[START OF Source material]

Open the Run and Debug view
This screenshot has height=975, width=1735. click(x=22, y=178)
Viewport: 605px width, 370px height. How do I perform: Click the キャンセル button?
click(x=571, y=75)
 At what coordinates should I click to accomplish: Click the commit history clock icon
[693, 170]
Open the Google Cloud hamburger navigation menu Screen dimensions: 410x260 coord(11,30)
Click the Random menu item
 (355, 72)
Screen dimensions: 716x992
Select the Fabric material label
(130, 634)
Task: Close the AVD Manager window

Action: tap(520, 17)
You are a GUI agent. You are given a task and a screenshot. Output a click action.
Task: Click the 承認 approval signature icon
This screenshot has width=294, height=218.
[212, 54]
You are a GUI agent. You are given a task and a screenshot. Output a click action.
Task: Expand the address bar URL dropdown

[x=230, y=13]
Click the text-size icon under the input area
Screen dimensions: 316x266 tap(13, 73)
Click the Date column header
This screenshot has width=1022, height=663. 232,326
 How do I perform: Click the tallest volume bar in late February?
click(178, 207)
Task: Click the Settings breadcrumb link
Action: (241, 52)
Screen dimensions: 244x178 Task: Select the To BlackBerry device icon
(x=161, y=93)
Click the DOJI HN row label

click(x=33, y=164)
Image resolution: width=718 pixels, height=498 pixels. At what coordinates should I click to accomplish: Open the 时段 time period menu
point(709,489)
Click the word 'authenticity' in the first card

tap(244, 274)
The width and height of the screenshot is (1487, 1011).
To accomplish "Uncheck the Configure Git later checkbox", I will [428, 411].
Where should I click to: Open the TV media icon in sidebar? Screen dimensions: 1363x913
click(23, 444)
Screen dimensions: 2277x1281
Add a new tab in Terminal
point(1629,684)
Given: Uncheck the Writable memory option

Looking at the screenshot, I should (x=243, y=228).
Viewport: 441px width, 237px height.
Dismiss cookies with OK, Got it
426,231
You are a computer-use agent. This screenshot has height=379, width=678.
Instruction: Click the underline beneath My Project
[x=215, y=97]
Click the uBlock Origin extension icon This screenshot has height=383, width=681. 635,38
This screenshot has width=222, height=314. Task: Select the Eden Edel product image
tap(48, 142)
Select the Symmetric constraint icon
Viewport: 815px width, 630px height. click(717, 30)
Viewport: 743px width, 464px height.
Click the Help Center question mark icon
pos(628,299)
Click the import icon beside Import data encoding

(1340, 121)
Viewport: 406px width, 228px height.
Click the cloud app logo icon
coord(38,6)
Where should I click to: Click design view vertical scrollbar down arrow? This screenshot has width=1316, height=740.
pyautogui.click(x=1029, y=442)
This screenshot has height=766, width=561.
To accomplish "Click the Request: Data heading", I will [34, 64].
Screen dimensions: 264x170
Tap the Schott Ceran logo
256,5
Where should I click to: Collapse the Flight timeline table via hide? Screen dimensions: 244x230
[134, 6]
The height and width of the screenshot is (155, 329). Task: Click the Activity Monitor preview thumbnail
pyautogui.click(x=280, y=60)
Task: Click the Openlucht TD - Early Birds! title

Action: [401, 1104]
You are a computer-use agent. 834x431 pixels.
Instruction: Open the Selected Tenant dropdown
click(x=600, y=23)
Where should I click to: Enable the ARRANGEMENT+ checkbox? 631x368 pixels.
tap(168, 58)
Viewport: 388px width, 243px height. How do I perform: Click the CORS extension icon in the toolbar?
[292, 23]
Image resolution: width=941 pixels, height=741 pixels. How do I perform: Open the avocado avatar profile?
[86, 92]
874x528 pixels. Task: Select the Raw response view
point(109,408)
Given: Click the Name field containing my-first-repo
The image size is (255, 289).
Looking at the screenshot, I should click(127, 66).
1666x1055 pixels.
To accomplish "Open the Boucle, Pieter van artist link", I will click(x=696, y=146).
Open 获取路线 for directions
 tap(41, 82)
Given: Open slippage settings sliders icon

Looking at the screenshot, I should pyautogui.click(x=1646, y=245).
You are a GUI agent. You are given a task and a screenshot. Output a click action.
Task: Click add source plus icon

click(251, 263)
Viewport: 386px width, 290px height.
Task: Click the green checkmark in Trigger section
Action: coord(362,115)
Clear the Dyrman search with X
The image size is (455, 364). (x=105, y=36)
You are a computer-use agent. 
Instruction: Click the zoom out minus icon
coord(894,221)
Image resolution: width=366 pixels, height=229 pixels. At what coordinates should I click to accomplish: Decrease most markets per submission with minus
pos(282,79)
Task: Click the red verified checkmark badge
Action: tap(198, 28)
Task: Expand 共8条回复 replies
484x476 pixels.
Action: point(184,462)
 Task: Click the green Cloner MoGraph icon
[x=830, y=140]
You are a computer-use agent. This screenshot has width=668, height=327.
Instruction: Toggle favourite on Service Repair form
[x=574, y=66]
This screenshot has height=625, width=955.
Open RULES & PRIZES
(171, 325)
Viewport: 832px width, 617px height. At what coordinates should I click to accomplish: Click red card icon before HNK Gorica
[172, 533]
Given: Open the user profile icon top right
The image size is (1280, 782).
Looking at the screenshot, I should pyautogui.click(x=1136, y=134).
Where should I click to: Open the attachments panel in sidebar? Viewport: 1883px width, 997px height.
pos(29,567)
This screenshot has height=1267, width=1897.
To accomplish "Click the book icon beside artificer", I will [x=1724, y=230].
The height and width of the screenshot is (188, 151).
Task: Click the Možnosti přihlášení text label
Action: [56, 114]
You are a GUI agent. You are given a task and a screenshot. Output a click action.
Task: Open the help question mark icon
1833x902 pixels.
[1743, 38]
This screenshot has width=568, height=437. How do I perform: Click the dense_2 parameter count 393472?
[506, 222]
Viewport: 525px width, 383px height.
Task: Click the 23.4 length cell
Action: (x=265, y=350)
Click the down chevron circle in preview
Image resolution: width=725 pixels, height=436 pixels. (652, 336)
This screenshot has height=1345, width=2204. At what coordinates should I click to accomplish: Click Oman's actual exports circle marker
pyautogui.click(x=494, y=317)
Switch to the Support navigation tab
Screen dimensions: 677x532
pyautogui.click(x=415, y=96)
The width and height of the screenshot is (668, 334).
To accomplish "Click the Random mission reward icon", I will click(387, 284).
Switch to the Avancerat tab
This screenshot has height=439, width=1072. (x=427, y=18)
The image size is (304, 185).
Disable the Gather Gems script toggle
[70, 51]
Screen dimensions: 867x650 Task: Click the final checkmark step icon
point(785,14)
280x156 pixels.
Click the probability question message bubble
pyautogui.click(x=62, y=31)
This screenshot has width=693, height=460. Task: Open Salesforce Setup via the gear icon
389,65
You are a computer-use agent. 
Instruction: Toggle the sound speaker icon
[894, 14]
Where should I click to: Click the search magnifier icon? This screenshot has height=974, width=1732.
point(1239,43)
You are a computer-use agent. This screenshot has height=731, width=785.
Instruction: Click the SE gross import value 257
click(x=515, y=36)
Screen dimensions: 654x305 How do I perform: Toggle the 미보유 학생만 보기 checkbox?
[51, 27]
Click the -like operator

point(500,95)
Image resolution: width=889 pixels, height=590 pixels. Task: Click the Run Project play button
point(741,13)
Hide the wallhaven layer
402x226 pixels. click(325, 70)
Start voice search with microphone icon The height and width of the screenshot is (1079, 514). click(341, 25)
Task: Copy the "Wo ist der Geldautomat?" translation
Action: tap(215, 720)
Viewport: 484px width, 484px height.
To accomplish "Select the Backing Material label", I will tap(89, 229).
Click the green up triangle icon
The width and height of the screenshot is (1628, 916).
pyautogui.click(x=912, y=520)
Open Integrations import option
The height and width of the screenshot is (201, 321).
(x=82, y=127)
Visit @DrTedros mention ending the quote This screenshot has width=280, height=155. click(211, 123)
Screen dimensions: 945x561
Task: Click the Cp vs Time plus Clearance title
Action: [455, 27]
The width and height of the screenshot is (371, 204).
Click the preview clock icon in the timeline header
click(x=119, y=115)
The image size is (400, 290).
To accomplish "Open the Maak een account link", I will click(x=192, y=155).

[END OF Source material]

### Directions for this task
Please copy the rows verbatim, starting at the line that contains "Screen dimensions: 654x305" and continuing through the last row, with both ends included.

### Written reply
Screen dimensions: 654x305 How do I perform: Toggle the 미보유 학생만 보기 checkbox?
[51, 27]
Click the -like operator

point(500,95)
Image resolution: width=889 pixels, height=590 pixels. Task: Click the Run Project play button
point(741,13)
Hide the wallhaven layer
402x226 pixels. click(325, 70)
Start voice search with microphone icon The height and width of the screenshot is (1079, 514). click(341, 25)
Task: Copy the "Wo ist der Geldautomat?" translation
Action: tap(215, 720)
Viewport: 484px width, 484px height.
To accomplish "Select the Backing Material label", I will tap(89, 229).
Click the green up triangle icon
The width and height of the screenshot is (1628, 916).
pyautogui.click(x=912, y=520)
Open Integrations import option
The height and width of the screenshot is (201, 321).
(x=82, y=127)
Visit @DrTedros mention ending the quote This screenshot has width=280, height=155. click(211, 123)
Screen dimensions: 945x561
Task: Click the Cp vs Time plus Clearance title
Action: [455, 27]
The width and height of the screenshot is (371, 204).
Click the preview clock icon in the timeline header
click(x=119, y=115)
The image size is (400, 290).
To accomplish "Open the Maak een account link", I will click(x=192, y=155).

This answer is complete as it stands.